(Saved entries)
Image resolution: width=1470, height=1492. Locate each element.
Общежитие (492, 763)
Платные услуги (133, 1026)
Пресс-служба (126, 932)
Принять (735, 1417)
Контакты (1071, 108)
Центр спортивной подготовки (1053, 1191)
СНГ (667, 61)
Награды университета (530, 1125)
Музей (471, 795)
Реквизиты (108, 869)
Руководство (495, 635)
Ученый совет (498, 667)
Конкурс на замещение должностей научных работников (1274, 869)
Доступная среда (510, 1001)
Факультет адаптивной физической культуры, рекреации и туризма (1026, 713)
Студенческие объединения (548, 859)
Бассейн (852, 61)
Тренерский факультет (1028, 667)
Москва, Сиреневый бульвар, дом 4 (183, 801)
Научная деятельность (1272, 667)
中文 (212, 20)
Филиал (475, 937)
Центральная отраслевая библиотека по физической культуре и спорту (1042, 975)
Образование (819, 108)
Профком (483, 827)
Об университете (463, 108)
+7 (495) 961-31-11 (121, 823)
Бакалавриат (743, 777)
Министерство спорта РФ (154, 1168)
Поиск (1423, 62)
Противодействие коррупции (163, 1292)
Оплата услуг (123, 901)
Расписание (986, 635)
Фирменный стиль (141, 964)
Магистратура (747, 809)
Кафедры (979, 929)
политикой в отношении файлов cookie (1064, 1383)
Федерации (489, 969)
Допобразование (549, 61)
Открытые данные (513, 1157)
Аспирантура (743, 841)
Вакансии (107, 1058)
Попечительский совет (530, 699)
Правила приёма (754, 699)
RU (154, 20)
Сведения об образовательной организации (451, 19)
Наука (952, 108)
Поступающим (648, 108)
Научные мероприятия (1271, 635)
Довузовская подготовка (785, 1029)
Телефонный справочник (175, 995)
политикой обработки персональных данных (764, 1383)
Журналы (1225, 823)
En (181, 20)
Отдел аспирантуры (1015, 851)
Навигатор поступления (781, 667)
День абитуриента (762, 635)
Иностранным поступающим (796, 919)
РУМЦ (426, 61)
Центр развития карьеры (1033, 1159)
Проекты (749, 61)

▸ EXERCISE DETAILS:
Please state how many lines of the records hold the word "совет", and write nothing but that number.

▸ RESULT OF THIS TASK:
2